● DAFTAR TUGAS
a) Salin ulang bacaan tentang Pulau Mayau mulai dari kata-kata "Sepanjang perjalanan tidak" dan berhenti setelah kata-kata "sewaktu di Mayau.", lalu ganti "aspal" dengan "beton".
b) Ringkaslah bacaan tentang Pulau Mayau dalam dua kalimat.

Dari Ibu Hamil Melahirkan di Perjalanan hingga Menelpon Harus Jalan 9 Kilometer
Terlalu banyak yang mesti direkam dari perjalanan jurnalistik 4 hari di Pulau Mayau Kecamatan Batang Dua akhir Agustus 2023 lalu. “Sebagai kecamatan yang berada di pulau terluar memiliki banyak masalah. Soal air, jalan sarana komunikasi sarana kesehatan dan banyak lagi,” kata Plt Camat Batang Dua Katlin Salu SE, di Kantor Camat Kecamatan Batang Dua Senin (26/8/2023).
Pernyataan Katlin tidak mengada- ada. Jika berkeliling di pulau ini. Bisa dilihat kenyataan seperti yang digambarkan Katlin yang menjabat belum sebulan tersebut. Kondisi itu begitu nyata. Lihat saja akses jalan yang mereka punyai, air bersih yang mereka peroleh, begitu juga akses komunikasi melalui jaringan telpon di beberapa kelurahan. Mereka dipaksa menikmati kenyataan yang ada, meskipun wilayah mereka berada di Kota Ternate berstutus kelurahan.
Soal akses jalan misalnya, jangan membayangkan seperti melintasi jalanan utama di Kota Ternate. Kondisi jalan yang memprihatinkan tak perlu jauh-jauh, bisa disaksikan ketika melintasi jalan lingkungan di Mayau, Ibu Kota Kecamatan Batang Dua. Saya juga mencoba merasakan sensasi perjalanan dari Kelurahan Mayau hingga ke kawasan Keramat 4 kilometer dari Kelurahan Bido di mana Pelabuhan fery berada dengan mobil pick up. Atau kurang lebih 11 kilometer dari Mayau ibukota Kecamatan Batang Dua.
Sepanjang perjalanan tidak melihat jalanan mulus. Yang ada hanya lobang-lobang di jalanan karena aspal yang hancur. Kerikil tajam tercerabut dari aspal mewarnai hamper sepanjang jalan.
Jalan menuju kawasan Keramat ada gundukan tanah di tengah jalan akibat aspal yang hancur dilindas mobil dan motor setiap saat. “Jalan ini sudah puluhan tahun belum ada perbaikan. Kerusakannya makin parah. Karena itu hamper sepanjang jalan bisa ditemukan lobang menghiasi jalank,” ata Epang sopir pick up yang melayani kami sewaktu di Mayau.
Dia lantas mengeluh spare part mobil dan motor juga cepat rusak karena jalan rusak seperti itu. Dia akui memang akses sudah terbuka tetapi kondisi jalannya memprihatinkan hancur di mana mana dan butuh perbaikan. Soal jalan ini sangat dikeluhkan karena berkaitan dengan akses warga antar kelurahan termasuk ke sekolah, kawasan pusat pemerintahan di Mayau, bahkan ke kebun.

Catatan tentang penentuan letak elemen pada layar:
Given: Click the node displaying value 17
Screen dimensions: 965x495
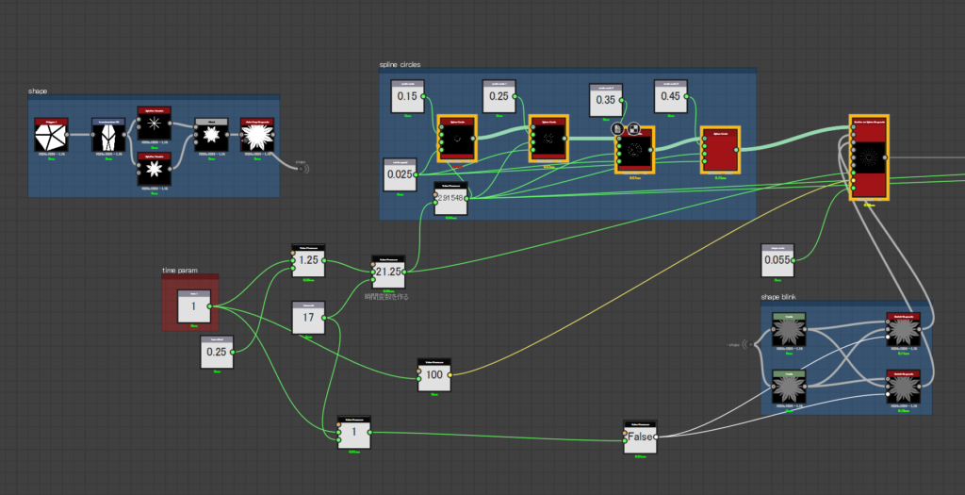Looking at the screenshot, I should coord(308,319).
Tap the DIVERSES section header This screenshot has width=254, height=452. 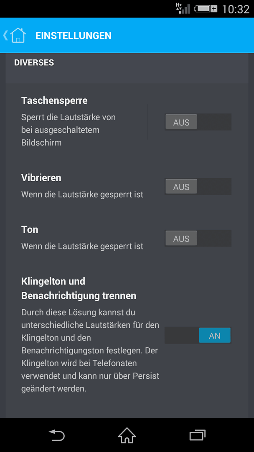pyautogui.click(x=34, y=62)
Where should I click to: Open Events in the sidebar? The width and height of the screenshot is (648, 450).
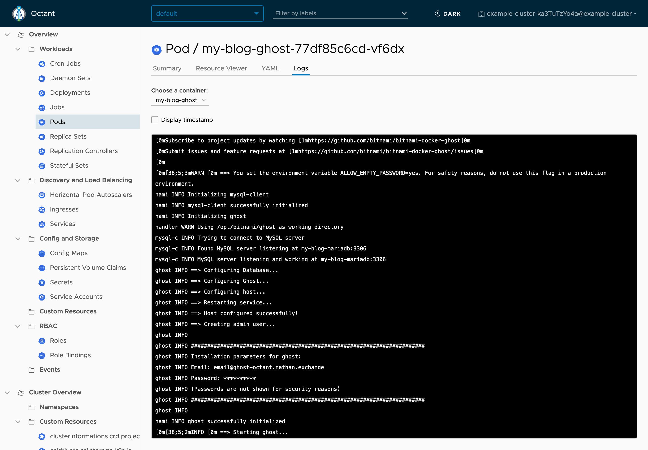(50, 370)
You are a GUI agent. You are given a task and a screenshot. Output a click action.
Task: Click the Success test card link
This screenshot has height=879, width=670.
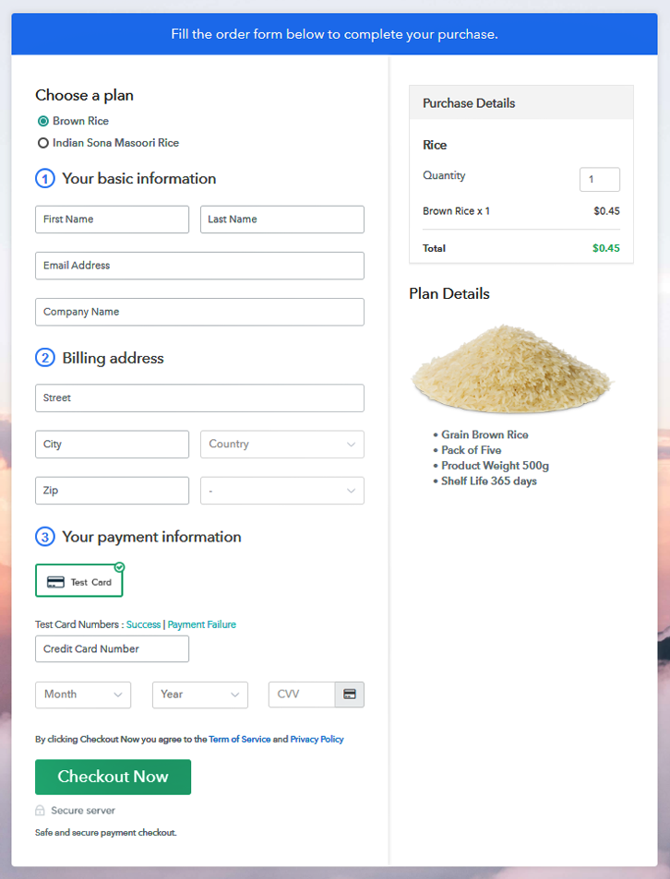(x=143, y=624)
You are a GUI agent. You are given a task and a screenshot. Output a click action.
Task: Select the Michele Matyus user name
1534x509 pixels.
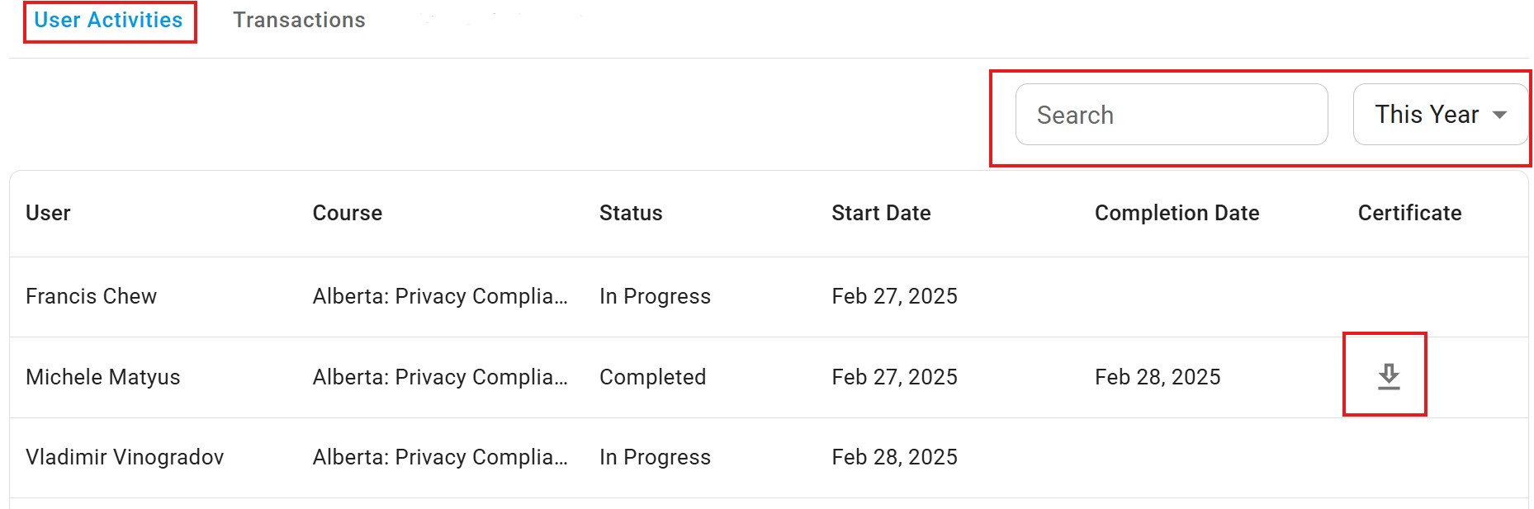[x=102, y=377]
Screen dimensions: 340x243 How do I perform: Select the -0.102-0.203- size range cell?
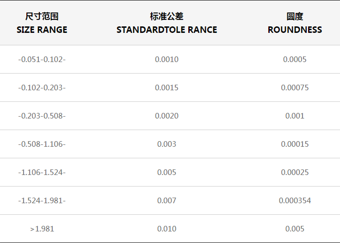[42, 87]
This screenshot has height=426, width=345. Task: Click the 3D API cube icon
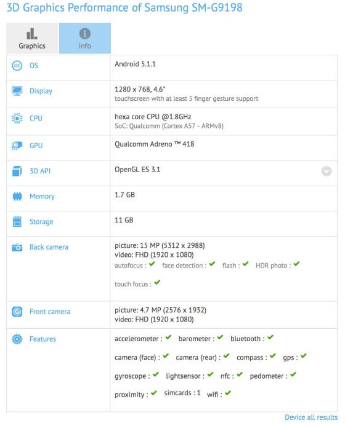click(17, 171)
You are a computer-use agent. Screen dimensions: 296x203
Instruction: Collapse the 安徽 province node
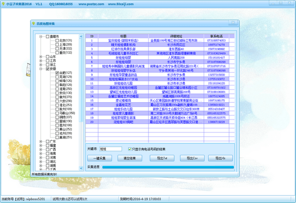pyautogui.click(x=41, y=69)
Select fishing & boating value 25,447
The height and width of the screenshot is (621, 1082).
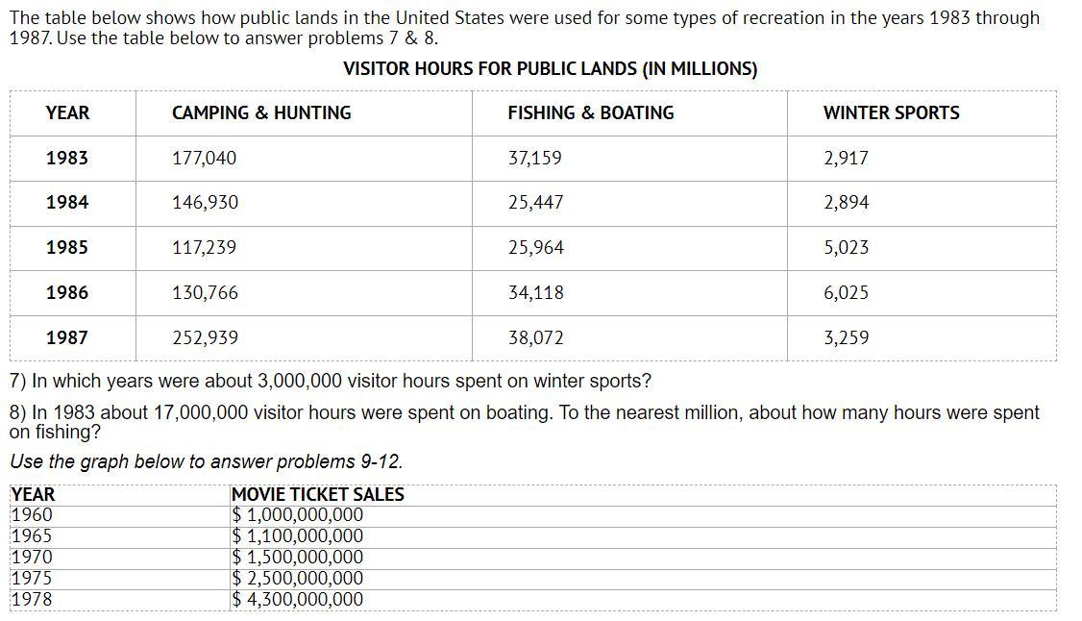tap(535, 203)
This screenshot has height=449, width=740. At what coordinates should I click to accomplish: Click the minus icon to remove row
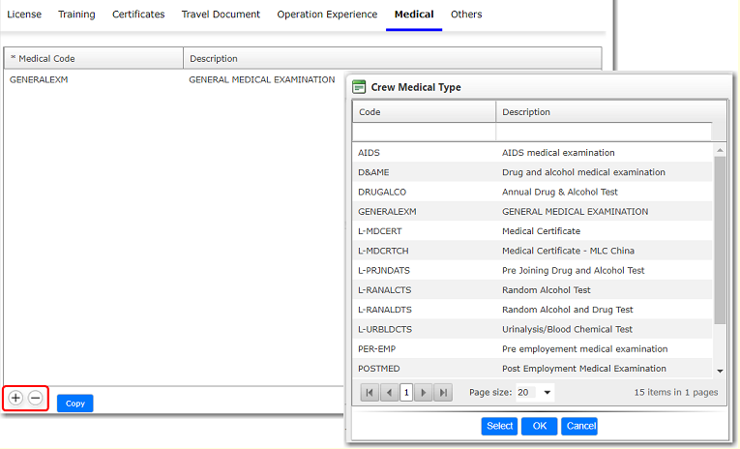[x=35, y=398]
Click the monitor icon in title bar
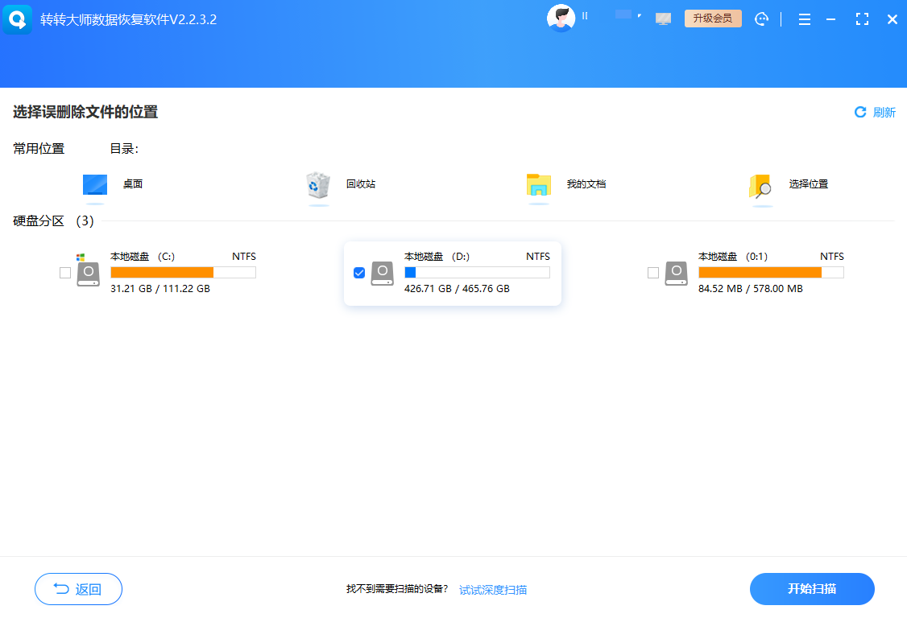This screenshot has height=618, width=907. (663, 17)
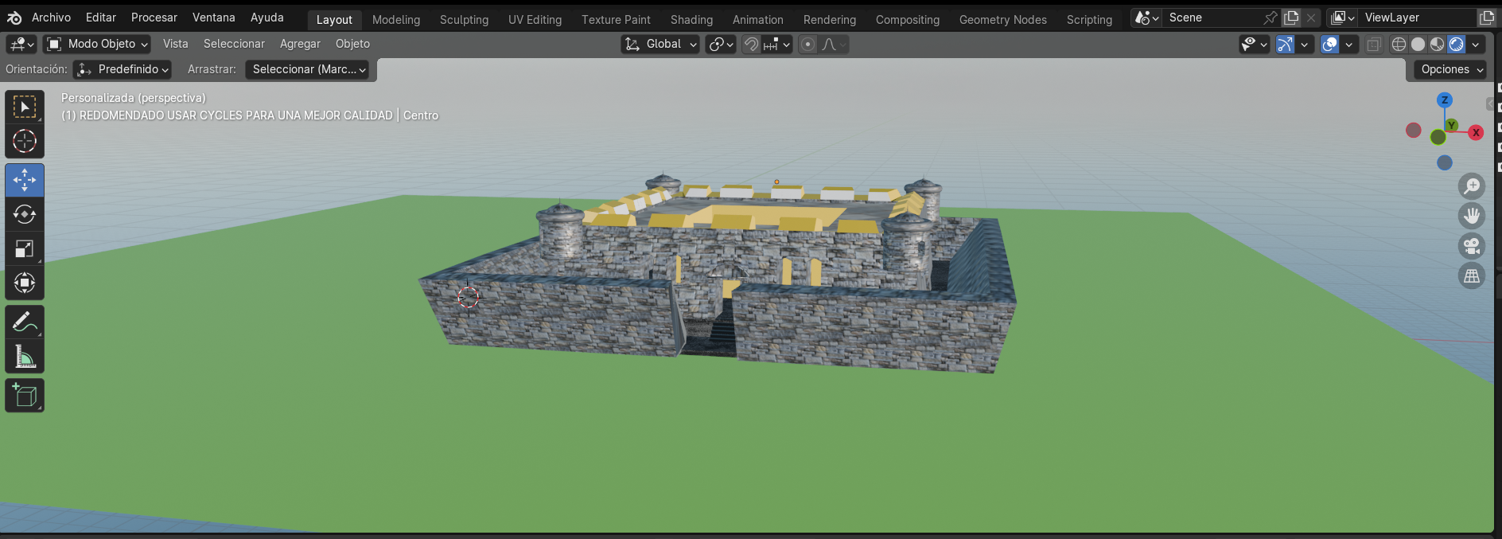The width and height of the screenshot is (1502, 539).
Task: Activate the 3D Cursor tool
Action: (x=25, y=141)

● JAWABAN TIAP TUGAS
a)
Sepanjang perjalanan tidak melihat jalanan mulus. Yang ada hanya lobang-lobang di jalanan karena beton yang hancur. Kerikil tajam tercerabut dari beton mewarnai hamper sepanjang jalan.
Jalan menuju kawasan Keramat ada gundukan tanah di tengah jalan akibat beton yang hancur dilindas mobil dan motor setiap saat. “Jalan ini sudah puluhan tahun belum ada perbaikan. Kerusakannya makin parah. Karena itu hamper sepanjang jalan bisa ditemukan lobang menghiasi jalank,” ata Epang sopir pick up yang melayani kami sewaktu di Mayau.

b) Plt Camat Batang Dua Katlin Salu menyebut kecamatan di pulau terluar itu memiliki banyak masalah, antara lain air, jalan, sarana komunikasi, dan sarana kesehatan, dan kondisi tersebut memang terlihat nyata di Pulau Mayau. Jalan dari Mayau menuju kawasan Keramat penuh lubang dan kerikil tajam karena aspal yang hancur dan sudah puluhan tahun belum diperbaiki, sehingga sangat dikeluhkan karena berkaitan dengan akses warga antarkelurahan, ke sekolah, ke pusat pemerintahan di Mayau, dan ke kebun.